Pixel coordinate grounding data
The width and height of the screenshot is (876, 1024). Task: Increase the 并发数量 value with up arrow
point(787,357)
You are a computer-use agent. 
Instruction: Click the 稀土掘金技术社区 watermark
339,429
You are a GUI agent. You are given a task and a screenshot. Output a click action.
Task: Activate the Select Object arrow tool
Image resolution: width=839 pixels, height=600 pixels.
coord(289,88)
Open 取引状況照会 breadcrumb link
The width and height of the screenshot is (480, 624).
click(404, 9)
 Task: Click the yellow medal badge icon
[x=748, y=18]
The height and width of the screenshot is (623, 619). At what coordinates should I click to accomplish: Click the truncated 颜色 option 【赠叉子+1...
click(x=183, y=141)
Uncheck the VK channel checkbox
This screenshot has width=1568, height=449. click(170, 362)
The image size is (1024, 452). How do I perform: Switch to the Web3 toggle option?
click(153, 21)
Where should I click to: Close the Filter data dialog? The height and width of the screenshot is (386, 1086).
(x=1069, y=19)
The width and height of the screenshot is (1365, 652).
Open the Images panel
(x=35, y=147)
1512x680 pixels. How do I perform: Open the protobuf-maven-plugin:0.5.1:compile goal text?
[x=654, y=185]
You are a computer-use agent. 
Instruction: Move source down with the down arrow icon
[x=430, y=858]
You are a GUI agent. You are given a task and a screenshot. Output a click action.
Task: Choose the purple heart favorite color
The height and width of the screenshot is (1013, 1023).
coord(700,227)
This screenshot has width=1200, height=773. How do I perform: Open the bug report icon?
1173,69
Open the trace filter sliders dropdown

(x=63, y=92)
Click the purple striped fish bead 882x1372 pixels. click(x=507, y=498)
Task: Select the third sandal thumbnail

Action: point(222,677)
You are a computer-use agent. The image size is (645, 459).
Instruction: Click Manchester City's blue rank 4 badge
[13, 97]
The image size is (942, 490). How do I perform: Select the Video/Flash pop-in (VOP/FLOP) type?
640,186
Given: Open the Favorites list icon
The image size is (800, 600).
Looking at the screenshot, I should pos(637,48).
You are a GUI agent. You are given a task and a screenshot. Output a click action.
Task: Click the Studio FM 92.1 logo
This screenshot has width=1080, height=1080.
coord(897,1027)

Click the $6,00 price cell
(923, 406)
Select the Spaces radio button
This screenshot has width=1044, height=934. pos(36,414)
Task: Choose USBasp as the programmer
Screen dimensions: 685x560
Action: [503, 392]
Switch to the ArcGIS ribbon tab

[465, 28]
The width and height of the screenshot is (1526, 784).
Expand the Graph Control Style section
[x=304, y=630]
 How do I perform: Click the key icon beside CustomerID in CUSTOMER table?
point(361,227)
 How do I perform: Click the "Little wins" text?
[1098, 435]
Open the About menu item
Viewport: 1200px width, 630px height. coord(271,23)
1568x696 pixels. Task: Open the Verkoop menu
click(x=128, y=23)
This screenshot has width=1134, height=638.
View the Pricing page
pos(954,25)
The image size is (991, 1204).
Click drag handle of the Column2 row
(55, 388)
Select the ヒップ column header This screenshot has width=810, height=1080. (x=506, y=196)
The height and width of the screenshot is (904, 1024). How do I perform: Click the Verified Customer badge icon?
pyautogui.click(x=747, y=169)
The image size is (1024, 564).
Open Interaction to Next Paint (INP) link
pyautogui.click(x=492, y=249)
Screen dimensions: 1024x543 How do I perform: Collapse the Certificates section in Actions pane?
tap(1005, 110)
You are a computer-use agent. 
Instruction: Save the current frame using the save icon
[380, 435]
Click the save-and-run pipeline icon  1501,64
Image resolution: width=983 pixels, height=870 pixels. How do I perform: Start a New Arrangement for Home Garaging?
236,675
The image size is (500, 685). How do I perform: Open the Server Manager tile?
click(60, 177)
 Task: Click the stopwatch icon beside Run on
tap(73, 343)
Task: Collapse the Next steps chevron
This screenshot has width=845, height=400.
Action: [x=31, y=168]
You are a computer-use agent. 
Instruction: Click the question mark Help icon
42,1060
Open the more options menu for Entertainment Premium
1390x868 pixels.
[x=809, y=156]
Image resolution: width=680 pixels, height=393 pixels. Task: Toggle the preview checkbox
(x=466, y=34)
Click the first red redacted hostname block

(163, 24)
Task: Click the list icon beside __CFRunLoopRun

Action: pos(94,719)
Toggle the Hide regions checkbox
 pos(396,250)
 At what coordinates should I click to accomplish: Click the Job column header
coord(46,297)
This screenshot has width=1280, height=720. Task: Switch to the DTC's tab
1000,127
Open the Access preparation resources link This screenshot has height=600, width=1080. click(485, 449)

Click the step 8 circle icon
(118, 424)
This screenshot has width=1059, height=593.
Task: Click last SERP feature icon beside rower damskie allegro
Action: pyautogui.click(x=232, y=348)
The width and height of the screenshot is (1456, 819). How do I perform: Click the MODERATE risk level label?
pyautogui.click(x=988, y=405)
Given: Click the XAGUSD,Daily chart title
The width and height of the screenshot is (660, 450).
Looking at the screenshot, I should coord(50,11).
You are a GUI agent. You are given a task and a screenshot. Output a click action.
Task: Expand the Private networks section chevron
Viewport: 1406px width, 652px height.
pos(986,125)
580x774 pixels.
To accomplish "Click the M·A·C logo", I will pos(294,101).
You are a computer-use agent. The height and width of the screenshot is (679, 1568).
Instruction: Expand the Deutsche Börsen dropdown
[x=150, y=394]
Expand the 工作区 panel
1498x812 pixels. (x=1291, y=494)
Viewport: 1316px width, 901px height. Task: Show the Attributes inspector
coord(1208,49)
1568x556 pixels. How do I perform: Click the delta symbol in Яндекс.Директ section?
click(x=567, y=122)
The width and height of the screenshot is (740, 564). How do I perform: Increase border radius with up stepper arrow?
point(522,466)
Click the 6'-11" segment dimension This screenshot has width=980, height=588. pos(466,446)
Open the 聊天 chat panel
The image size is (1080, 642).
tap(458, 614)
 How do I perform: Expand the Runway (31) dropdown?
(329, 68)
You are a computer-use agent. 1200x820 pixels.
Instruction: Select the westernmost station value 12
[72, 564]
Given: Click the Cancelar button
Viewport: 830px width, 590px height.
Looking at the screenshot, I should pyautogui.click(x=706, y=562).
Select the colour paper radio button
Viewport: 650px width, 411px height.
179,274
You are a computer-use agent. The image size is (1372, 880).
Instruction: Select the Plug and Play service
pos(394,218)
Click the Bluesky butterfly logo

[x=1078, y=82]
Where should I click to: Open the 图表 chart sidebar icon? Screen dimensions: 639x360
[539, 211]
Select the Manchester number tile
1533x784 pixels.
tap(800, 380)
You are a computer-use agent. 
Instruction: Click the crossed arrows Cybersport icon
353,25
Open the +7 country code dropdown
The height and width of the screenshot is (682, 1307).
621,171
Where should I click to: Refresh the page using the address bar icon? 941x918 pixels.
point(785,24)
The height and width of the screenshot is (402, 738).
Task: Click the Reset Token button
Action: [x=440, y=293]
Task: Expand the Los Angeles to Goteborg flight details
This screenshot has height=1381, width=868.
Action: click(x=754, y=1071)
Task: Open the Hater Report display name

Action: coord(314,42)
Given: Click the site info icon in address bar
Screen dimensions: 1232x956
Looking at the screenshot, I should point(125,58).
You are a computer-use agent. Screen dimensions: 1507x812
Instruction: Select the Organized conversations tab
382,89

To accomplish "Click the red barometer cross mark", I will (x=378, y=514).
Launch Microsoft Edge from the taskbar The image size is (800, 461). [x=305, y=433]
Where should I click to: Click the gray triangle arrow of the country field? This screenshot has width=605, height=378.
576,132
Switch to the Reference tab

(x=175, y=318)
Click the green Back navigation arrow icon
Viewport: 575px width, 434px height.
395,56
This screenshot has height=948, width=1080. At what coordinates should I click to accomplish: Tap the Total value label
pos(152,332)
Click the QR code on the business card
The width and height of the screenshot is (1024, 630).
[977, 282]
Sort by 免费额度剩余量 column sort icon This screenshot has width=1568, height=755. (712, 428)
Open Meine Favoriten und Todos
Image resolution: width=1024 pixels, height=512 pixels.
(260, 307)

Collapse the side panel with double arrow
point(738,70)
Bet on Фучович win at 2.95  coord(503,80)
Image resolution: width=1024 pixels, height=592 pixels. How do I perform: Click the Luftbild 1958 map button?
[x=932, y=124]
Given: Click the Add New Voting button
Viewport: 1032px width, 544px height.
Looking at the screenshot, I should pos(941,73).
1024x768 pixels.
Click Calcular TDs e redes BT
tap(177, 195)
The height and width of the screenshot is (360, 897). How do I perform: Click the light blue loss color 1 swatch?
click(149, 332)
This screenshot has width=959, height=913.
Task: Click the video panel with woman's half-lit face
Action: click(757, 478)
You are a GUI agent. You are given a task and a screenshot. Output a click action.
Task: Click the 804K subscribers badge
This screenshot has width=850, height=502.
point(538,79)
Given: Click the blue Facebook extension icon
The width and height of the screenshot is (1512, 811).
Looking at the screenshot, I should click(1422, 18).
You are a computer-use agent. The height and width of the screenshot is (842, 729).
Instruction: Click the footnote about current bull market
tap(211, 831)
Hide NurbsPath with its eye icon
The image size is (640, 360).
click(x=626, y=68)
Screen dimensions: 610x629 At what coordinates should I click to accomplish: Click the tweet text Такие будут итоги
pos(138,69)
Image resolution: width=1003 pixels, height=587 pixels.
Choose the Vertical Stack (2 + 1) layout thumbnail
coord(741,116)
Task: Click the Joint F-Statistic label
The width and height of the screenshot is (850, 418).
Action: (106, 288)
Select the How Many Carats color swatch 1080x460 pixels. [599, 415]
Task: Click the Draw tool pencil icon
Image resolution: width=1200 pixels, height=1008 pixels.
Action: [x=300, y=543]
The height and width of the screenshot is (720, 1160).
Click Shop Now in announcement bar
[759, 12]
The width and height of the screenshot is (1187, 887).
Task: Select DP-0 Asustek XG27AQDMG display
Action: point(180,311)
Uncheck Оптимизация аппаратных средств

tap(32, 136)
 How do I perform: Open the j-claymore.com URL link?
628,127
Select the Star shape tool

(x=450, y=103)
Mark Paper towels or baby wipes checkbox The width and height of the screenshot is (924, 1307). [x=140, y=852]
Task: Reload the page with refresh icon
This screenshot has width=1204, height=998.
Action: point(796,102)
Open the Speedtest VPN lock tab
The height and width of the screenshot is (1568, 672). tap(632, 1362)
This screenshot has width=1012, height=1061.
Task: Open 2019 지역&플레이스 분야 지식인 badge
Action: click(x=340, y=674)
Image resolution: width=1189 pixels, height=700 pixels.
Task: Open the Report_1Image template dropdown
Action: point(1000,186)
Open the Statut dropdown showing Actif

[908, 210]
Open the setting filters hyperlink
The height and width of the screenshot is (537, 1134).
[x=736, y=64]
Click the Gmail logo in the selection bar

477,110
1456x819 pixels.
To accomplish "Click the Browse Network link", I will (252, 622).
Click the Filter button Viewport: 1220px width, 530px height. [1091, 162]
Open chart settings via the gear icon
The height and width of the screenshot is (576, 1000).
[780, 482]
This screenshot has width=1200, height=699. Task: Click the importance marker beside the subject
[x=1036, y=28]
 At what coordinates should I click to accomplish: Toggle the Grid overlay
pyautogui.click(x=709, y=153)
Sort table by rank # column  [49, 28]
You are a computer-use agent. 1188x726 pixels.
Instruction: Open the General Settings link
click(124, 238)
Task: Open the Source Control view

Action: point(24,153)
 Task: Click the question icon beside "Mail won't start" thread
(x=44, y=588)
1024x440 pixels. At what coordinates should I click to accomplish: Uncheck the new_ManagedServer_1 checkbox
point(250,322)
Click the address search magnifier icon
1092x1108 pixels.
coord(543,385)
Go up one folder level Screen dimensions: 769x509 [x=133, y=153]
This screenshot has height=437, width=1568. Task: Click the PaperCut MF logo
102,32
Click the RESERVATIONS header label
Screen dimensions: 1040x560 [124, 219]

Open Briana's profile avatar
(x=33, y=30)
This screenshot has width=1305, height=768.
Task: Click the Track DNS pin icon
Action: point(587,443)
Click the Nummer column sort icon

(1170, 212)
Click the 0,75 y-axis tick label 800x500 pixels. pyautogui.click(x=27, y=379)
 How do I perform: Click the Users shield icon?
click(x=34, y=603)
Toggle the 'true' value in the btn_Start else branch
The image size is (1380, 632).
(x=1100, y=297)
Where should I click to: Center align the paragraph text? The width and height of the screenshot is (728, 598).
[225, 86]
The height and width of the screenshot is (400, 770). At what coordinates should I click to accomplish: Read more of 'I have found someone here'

**Task prompt:** Each line above with the string "will" should be reported in full.

**Written response:**
To accomplish "Click the M·A·C logo", I will pos(294,101).
To accomplish "Click the red barometer cross mark", I will (x=378, y=514).
To accomplish "Click the Browse Network link", I will (252, 622).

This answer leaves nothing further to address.